In 1964, Andy delivered a twenty-by-twenty black and white mural called Thirteen Vampires to the American pavilion at the New York World’s Fair, where it was to be exhibited beside work by Robert Rauschenberg and Roy Lichtenstein. Among the thirteen, naturally, was Warhol’s fi
rst Dracula portrait, though all the other undead notables represented were women. The architect Philip Johnson, who had commissioned the piece, informed Warhol that word had come from the Governor that it was to be removed because there was concern that it was offensive to the Godfearing. When Warhol’s suggestion that the portraits all be defaced with burning crosses to symbolize the triumph of the godly was vetoed, he went out to the fair with Geldzahler and another of his assistants, Gerard Malanga, and painted the mural over with a thick layer of undead-banishing silver paint, declaring And that’ll be my art.’ We can only speculate about that lost Dracula portrait, which none of the few who saw it can describe in detail. Which of the many, many images of the King of the Vampires – then, truly dead for only five years – did Warhol reproduce?

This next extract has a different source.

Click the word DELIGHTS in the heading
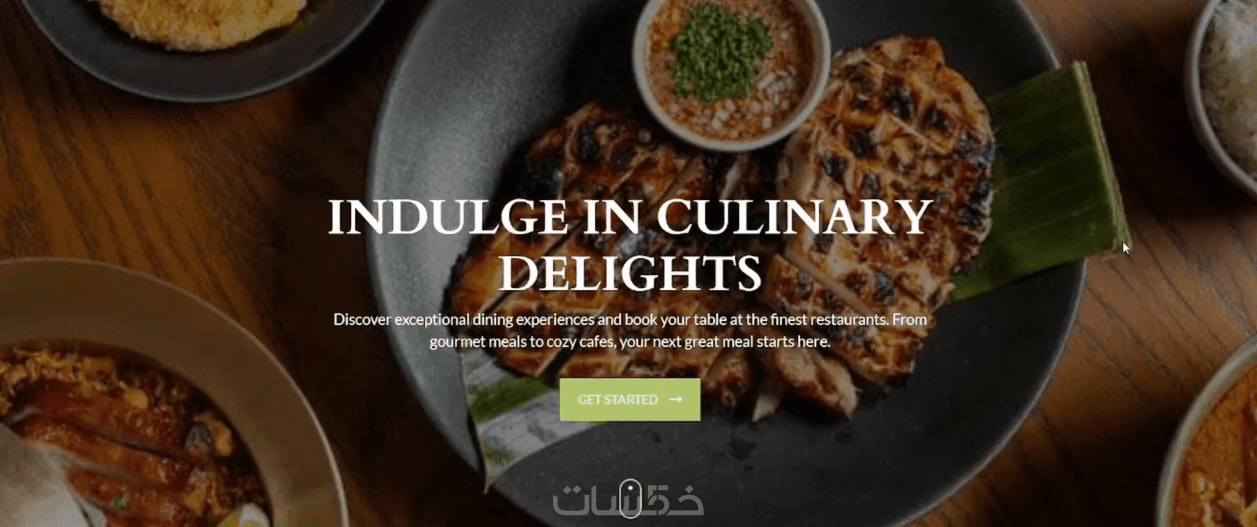The width and height of the screenshot is (1257, 527). click(x=630, y=271)
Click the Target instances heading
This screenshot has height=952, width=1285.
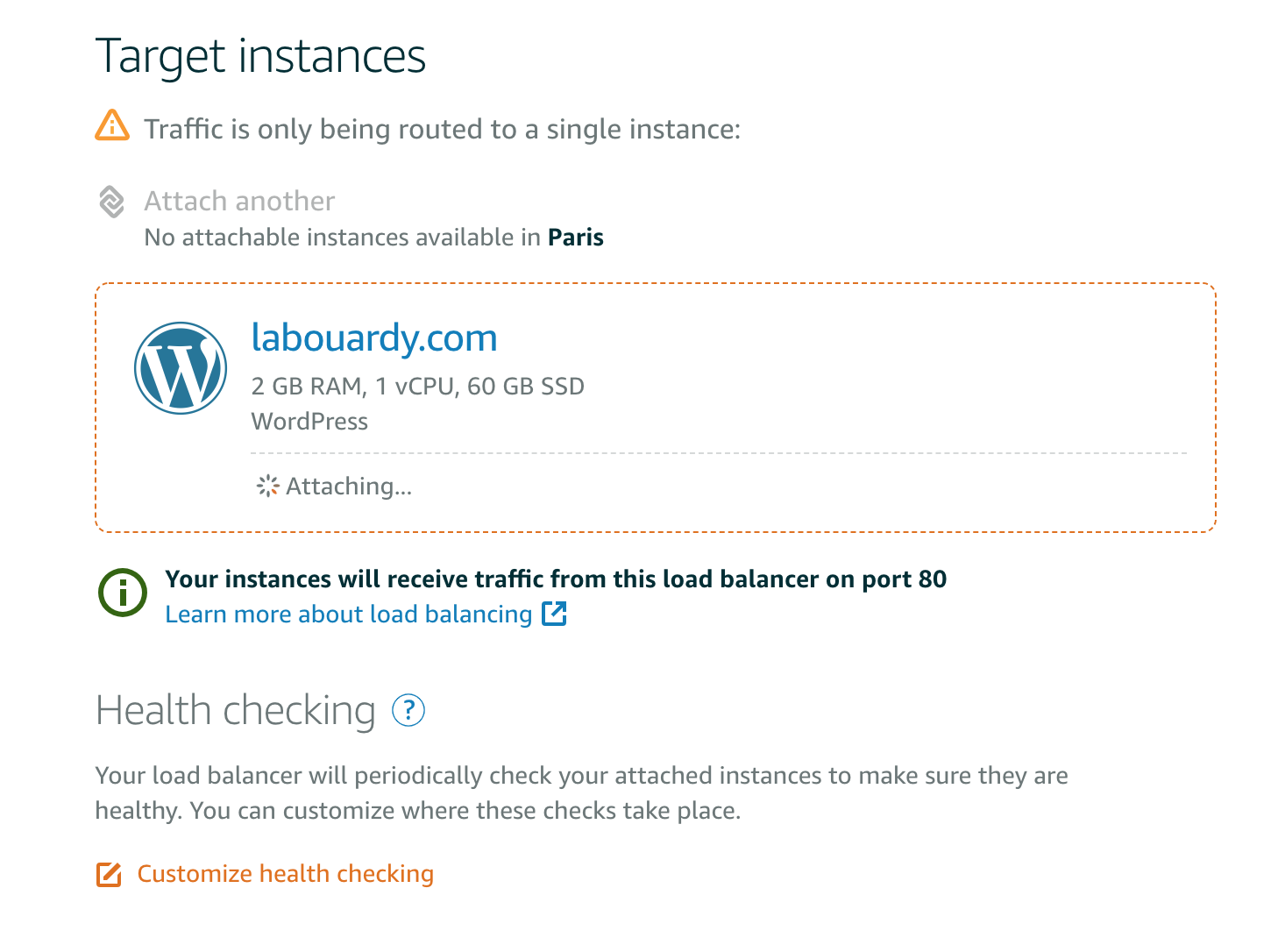[260, 56]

The most tantalizing suggestion, based on Malanga’s later-retracted version, is that for the only time in his entire career as an Artist, Warhol drew on his own imagination rather than copied or reproduced from life. Andy lied constantly, but this is the only occasion when anyone has ever accused him of making something up.

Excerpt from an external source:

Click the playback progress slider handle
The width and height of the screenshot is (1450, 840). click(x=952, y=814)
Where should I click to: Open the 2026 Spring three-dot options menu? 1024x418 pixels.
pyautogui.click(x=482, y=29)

Warhol’s first experiments with film, conducted in real time with the coopted collaboration of whoever happened to be hanging about in the Factory, are steeped in the atmosphere of vampirism. The camera hovers over the exposed throat of John Giorno in Sleep (1963) as if ready to pounce. The projection of film shot at twenty-four frames per second at the silent speed of sixteen frames per second gives Giorno’s six-hour night a suggestion of vampire lassitude. The flashes of white leader that mark the change of shots turn dirty sheets into white coffin plush, and the death rattle of the projector is the only soundtrack (aside from the comical yawns and angry ticket-money-back demands of any audience members happening upon the film in a real theatre). That same year, Warhol shot more explicit studies of vampirism: in Kiss, a succession of couples osculate like insects unable to uncouple their complex mouth-parts; in Eat, Robert Indiana crams his mouth with unidentifiable meats; and Suck-Job is an extended (thirty minutes) close-up of the face of a young man who is being nibbled by beings who never intrude into the frame or register on film. For Suck-Job, Warhol had arranged with Alex Ford, a real vampire, to ‘appear’ but Ford didn’t take him seriously and failed to show up at the Factory for the shoot, forcing the artist to substitute pasty-faced but warm hustlers dragged off the street.